▶ [TASK STATEMENT]:
The records sit below this line. Repeat all of them exactly.
=== Begin Enclosure ===
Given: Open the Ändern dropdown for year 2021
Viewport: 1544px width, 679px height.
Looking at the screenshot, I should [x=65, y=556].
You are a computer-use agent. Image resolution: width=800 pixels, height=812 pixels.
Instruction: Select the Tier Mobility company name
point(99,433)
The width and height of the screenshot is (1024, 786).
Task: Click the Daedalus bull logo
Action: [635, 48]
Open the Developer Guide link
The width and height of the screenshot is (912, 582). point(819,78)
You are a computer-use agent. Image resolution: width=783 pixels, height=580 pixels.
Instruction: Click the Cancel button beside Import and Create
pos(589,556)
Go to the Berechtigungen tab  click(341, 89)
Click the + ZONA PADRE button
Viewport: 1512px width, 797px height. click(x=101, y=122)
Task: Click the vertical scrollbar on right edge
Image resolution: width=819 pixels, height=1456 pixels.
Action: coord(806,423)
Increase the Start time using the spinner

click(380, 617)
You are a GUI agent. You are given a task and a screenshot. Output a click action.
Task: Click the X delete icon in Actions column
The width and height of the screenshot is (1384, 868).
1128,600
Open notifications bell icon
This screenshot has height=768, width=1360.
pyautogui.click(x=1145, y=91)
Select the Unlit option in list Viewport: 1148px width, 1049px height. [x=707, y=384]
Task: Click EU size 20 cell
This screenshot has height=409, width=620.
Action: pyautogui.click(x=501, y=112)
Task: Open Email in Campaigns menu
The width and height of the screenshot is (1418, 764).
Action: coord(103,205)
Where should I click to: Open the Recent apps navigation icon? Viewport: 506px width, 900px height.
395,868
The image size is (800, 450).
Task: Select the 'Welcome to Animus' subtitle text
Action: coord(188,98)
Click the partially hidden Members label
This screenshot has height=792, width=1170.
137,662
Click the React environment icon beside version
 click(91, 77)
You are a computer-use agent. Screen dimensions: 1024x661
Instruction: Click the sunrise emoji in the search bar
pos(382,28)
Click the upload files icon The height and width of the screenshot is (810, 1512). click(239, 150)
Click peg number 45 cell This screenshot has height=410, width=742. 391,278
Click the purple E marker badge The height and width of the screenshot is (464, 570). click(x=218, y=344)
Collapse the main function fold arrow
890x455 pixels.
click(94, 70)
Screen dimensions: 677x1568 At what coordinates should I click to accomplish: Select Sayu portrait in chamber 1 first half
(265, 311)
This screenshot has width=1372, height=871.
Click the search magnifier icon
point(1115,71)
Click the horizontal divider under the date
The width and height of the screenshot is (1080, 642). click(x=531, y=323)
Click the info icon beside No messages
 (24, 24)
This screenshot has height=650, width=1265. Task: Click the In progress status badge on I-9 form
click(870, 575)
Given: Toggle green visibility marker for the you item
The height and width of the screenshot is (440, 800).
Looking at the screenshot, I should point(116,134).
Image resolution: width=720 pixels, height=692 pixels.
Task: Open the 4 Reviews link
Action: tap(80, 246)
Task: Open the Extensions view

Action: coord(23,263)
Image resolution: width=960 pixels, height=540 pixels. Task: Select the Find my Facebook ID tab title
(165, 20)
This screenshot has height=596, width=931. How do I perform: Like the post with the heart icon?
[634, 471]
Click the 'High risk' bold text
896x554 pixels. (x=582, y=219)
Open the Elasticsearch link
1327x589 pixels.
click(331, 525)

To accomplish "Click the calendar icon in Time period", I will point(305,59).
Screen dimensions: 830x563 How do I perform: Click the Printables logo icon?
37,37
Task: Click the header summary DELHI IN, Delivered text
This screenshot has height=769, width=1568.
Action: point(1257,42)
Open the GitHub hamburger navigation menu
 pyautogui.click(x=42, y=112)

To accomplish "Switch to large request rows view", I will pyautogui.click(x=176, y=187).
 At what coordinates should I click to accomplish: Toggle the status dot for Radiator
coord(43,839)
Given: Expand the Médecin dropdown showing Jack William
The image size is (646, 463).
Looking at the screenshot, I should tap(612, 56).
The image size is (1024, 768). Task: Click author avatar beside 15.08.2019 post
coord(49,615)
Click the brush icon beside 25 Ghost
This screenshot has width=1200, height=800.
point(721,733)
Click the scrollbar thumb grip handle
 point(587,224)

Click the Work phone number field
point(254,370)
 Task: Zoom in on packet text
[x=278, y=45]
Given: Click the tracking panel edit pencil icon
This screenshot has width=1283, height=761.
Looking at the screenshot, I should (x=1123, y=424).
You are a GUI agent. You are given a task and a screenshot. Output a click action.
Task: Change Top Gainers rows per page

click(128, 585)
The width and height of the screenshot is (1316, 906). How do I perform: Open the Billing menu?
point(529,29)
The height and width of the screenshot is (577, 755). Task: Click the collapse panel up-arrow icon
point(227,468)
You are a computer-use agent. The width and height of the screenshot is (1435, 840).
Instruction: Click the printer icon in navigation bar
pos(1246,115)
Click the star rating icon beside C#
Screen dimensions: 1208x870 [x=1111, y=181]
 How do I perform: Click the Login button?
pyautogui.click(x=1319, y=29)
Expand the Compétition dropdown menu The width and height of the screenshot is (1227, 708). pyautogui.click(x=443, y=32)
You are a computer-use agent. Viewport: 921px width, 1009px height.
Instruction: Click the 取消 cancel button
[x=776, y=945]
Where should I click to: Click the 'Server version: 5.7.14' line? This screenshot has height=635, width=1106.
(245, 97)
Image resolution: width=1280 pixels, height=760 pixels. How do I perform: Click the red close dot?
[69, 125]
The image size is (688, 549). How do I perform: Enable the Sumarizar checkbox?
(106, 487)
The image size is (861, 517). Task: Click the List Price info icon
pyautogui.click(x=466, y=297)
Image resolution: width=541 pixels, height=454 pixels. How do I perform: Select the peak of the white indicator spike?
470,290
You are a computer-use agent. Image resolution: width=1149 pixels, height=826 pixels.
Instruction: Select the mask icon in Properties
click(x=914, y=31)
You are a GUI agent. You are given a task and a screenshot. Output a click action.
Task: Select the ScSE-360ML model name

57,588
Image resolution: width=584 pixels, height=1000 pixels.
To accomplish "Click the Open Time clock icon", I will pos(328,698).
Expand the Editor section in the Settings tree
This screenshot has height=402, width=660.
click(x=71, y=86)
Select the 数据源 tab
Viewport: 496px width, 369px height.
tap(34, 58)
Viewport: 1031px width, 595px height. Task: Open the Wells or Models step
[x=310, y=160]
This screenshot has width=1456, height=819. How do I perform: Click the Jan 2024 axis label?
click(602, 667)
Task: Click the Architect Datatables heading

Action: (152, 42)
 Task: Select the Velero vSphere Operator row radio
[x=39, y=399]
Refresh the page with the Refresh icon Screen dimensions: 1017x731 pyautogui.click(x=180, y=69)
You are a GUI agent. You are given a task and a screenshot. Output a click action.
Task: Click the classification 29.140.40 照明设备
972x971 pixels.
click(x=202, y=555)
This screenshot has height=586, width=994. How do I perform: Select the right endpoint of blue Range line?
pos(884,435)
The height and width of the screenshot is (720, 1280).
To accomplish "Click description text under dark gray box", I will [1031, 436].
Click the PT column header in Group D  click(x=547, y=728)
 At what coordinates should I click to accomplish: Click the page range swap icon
=== End Enclosure ===
▶ [RESPONSE]:
Given: Open the Ändern dropdown for year 2021
Viewport: 1544px width, 679px height.
Looking at the screenshot, I should [x=65, y=556].
You are a computer-use agent. Image resolution: width=800 pixels, height=812 pixels.
Instruction: Select the Tier Mobility company name
point(99,433)
The width and height of the screenshot is (1024, 786).
Task: Click the Daedalus bull logo
Action: [635, 48]
Open the Developer Guide link
The width and height of the screenshot is (912, 582). point(819,78)
You are a computer-use agent. Image resolution: width=783 pixels, height=580 pixels.
Instruction: Click the Cancel button beside Import and Create
pos(589,556)
Go to the Berechtigungen tab  click(341, 89)
Click the + ZONA PADRE button
Viewport: 1512px width, 797px height. click(x=101, y=122)
Task: Click the vertical scrollbar on right edge
Image resolution: width=819 pixels, height=1456 pixels.
Action: coord(806,423)
Increase the Start time using the spinner

click(380, 617)
You are a GUI agent. You are given a task and a screenshot. Output a click action.
Task: Click the X delete icon in Actions column
The width and height of the screenshot is (1384, 868).
1128,600
Open notifications bell icon
This screenshot has height=768, width=1360.
pyautogui.click(x=1145, y=91)
Select the Unlit option in list Viewport: 1148px width, 1049px height. [x=707, y=384]
Task: Click EU size 20 cell
This screenshot has height=409, width=620.
Action: pyautogui.click(x=501, y=112)
Task: Open Email in Campaigns menu
The width and height of the screenshot is (1418, 764).
Action: coord(103,205)
Where should I click to: Open the Recent apps navigation icon? Viewport: 506px width, 900px height.
395,868
The image size is (800, 450).
Task: Select the 'Welcome to Animus' subtitle text
Action: coord(188,98)
Click the partially hidden Members label
This screenshot has height=792, width=1170.
137,662
Click the React environment icon beside version
 click(91, 77)
You are a computer-use agent. Screen dimensions: 1024x661
Instruction: Click the sunrise emoji in the search bar
pos(382,28)
Click the upload files icon The height and width of the screenshot is (810, 1512). click(239, 150)
Click peg number 45 cell This screenshot has height=410, width=742. 391,278
Click the purple E marker badge The height and width of the screenshot is (464, 570). click(x=218, y=344)
Collapse the main function fold arrow
890x455 pixels.
click(94, 70)
Screen dimensions: 677x1568 At what coordinates should I click to accomplish: Select Sayu portrait in chamber 1 first half
(265, 311)
This screenshot has width=1372, height=871.
Click the search magnifier icon
point(1115,71)
Click the horizontal divider under the date
The width and height of the screenshot is (1080, 642). click(x=531, y=323)
Click the info icon beside No messages
 (24, 24)
This screenshot has height=650, width=1265. Task: Click the In progress status badge on I-9 form
click(870, 575)
Given: Toggle green visibility marker for the you item
The height and width of the screenshot is (440, 800).
Looking at the screenshot, I should point(116,134).
Image resolution: width=720 pixels, height=692 pixels.
Task: Open the 4 Reviews link
Action: tap(80, 246)
Task: Open the Extensions view

Action: coord(23,263)
Image resolution: width=960 pixels, height=540 pixels. Task: Select the Find my Facebook ID tab title
(165, 20)
This screenshot has height=596, width=931. How do I perform: Like the post with the heart icon?
[634, 471]
Click the 'High risk' bold text
896x554 pixels. (x=582, y=219)
Open the Elasticsearch link
1327x589 pixels.
click(331, 525)

To accomplish "Click the calendar icon in Time period", I will point(305,59).
Screen dimensions: 830x563 How do I perform: Click the Printables logo icon?
37,37
Task: Click the header summary DELHI IN, Delivered text
This screenshot has height=769, width=1568.
Action: point(1257,42)
Open the GitHub hamburger navigation menu
 pyautogui.click(x=42, y=112)

To accomplish "Switch to large request rows view", I will pyautogui.click(x=176, y=187).
 At what coordinates should I click to accomplish: Toggle the status dot for Radiator
coord(43,839)
Given: Expand the Médecin dropdown showing Jack William
The image size is (646, 463).
Looking at the screenshot, I should tap(612, 56).
The image size is (1024, 768). Task: Click author avatar beside 15.08.2019 post
coord(49,615)
Click the brush icon beside 25 Ghost
This screenshot has width=1200, height=800.
point(721,733)
Click the scrollbar thumb grip handle
 point(587,224)

Click the Work phone number field
point(254,370)
 Task: Zoom in on packet text
[x=278, y=45]
Given: Click the tracking panel edit pencil icon
This screenshot has width=1283, height=761.
Looking at the screenshot, I should (x=1123, y=424).
You are a GUI agent. You are given a task and a screenshot. Output a click action.
Task: Change Top Gainers rows per page

click(128, 585)
The width and height of the screenshot is (1316, 906). How do I perform: Open the Billing menu?
point(529,29)
The height and width of the screenshot is (577, 755). Task: Click the collapse panel up-arrow icon
point(227,468)
You are a computer-use agent. The width and height of the screenshot is (1435, 840).
Instruction: Click the printer icon in navigation bar
pos(1246,115)
Click the star rating icon beside C#
Screen dimensions: 1208x870 [x=1111, y=181]
 How do I perform: Click the Login button?
pyautogui.click(x=1319, y=29)
Expand the Compétition dropdown menu The width and height of the screenshot is (1227, 708). pyautogui.click(x=443, y=32)
You are a computer-use agent. Viewport: 921px width, 1009px height.
Instruction: Click the 取消 cancel button
[x=776, y=945]
Where should I click to: Click the 'Server version: 5.7.14' line? This screenshot has height=635, width=1106.
(245, 97)
Image resolution: width=1280 pixels, height=760 pixels. How do I perform: Click the red close dot?
[69, 125]
The image size is (688, 549). How do I perform: Enable the Sumarizar checkbox?
(106, 487)
The image size is (861, 517). Task: Click the List Price info icon
pyautogui.click(x=466, y=297)
Image resolution: width=541 pixels, height=454 pixels. How do I perform: Select the peak of the white indicator spike?
470,290
You are a computer-use agent. Image resolution: width=1149 pixels, height=826 pixels.
Instruction: Select the mask icon in Properties
click(x=914, y=31)
You are a GUI agent. You are given a task and a screenshot. Output a click action.
Task: Select the ScSE-360ML model name

57,588
Image resolution: width=584 pixels, height=1000 pixels.
To accomplish "Click the Open Time clock icon", I will pos(328,698).
Expand the Editor section in the Settings tree
This screenshot has height=402, width=660.
click(x=71, y=86)
Select the 数据源 tab
Viewport: 496px width, 369px height.
tap(34, 58)
Viewport: 1031px width, 595px height. Task: Open the Wells or Models step
[x=310, y=160]
This screenshot has width=1456, height=819. How do I perform: Click the Jan 2024 axis label?
click(602, 667)
Task: Click the Architect Datatables heading

Action: (152, 42)
 Task: Select the Velero vSphere Operator row radio
[x=39, y=399]
Refresh the page with the Refresh icon Screen dimensions: 1017x731 pyautogui.click(x=180, y=69)
You are a GUI agent. You are given a task and a screenshot. Output a click action.
Task: Click the classification 29.140.40 照明设备
972x971 pixels.
click(x=202, y=555)
This screenshot has height=586, width=994. How do I perform: Select the right endpoint of blue Range line?
pos(884,435)
The height and width of the screenshot is (720, 1280).
To accomplish "Click description text under dark gray box", I will [1031, 436].
Click the PT column header in Group D  click(x=547, y=728)
 At what coordinates should I click to accomplish: Click the page range swap icon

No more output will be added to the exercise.